Moreover, one consequence of our networked lives is that one can hear both the great cries of anguish, and the subtle hints of unfolding disarray — perhaps the judgment coming upon us of our social heedlessness, and individual inertia, or unfaithfulness by omission — in any case, I am very aware that I am one among many who feels burdened, and at the same time called to understand how to live freely, faithfully, hopefully, truthfully, in my times.
In this connection, I have been reflecting recently on this quotation from George Fox’s Journal:
For the Lord had said unto me if I did but set up one in the same spirit that the prophets and apostles were in that gave forth the Scriptures, he or she should shake all the country in their profession ten miles about them.
When I found myself quoting this in a recent gathering, people chuckled at the small scale of the impact George envisioned — 10 miles! Amazing! Quaint! But as I have thought of it over the past few weeks, I find here another tool for addressing the corrosive “spirit of the times” — not the only tool, nor maybe the best tool, but one I need to use to better effect: “not to be more than God would have you be.” This can be understood as a counsel of Quietism and disengagement, but I do not think that can be so.
After all, the Friends who gave such counsel felt they were part of a new phase of God’s world-transforming work, Christ come again in the bodies of his saints. But they were also aware of the facts of incarnation, the partial knowledge that comes with finitude, and the way that our power and our testimony is limited by our divided selves, our many-mindedness, and our temptation to claim what we can envision, or can know intellectually, but not embody or realize in our life, our living, acting, perceiving, hoping.
Yet still they longed for and expected expected revolution, a top-to-bottom reconstitution of individuals and societies, with its motive power and its direction coming from the God who sent the prophets, working through the spirit called Christ, our shepherd, pathfinder, and teacher. They witnessed just such an “overturning” that we, oppressed by possible futures, and global news, long for – out of compassion (which strengthens) as much as out of anxiety (which weakens).
George’s “ten miles” reminds me to bring into my meditations on concern and action the recognition that my awareness of global crisis does not equip me to act on a global scale, and it does not require me to do so. I must see as widely as I can, and work to understand what my part is — at this moment — in the whole.

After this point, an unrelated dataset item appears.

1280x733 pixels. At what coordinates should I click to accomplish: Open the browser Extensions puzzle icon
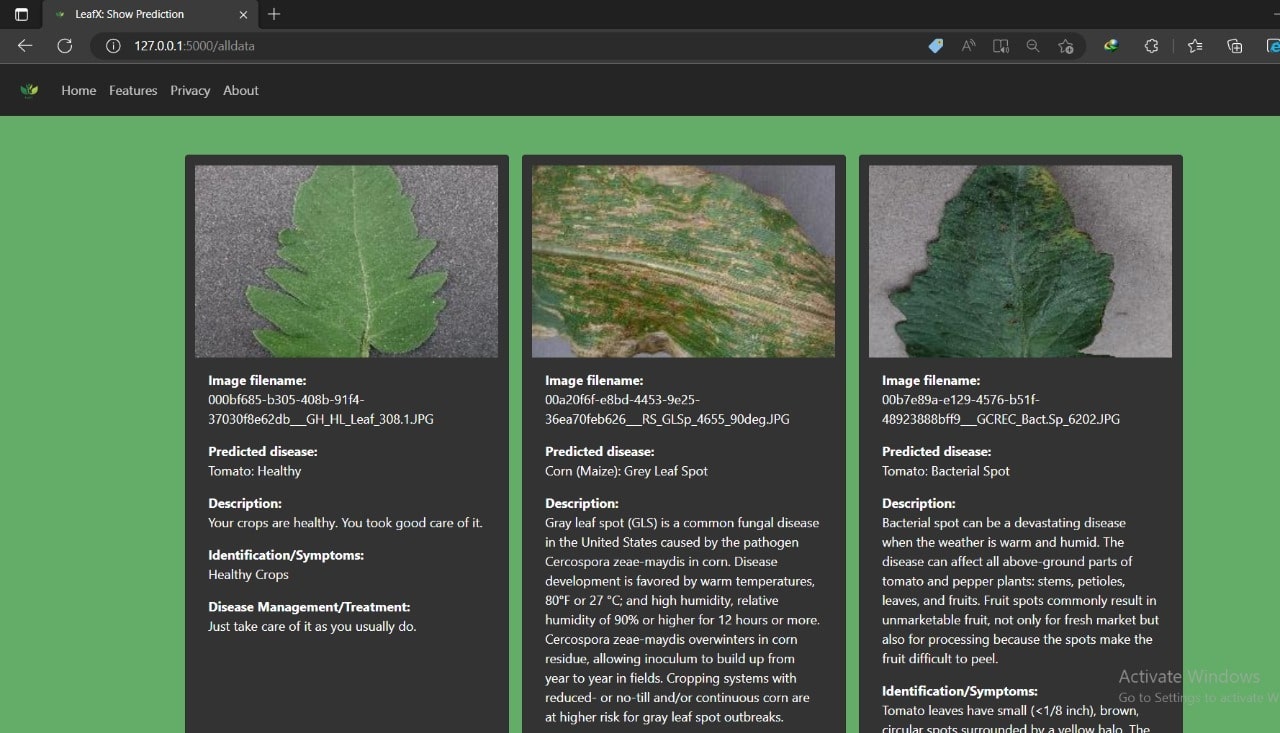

When John Wilhelm Rowntree prayed, “Lay on us the sufferings of the world” he certainly did not mean, “Put the Society of Friends in charge of solving the world’s problems.” Rather, I understand his words to mean:
“Let us see the world as it is, not as we experience it in our favored condition, or our little sector of the great globe. Let us not be content with a cheap response to the Ocean of Darkness. In our measure, we have experienced how the Ocean of Light can flow over it, and we are confident in that power, but we know that there is much more growth ahead and in that growth “much to die to,” as Job Scott said. Help us see ever more truly, O Spirit of Truth; O Spirit of Love, help us not deny your promptings in our heart; O craftsman God, help us turn our hands to the work that you set before us, to do it in our time. God of abundance, who yet counts each sparrow and seed as precious, help us walk under your guidance into fulness of engagement, greatness of heart, and our full measure as partners in your ministry of reconciliation and healing!”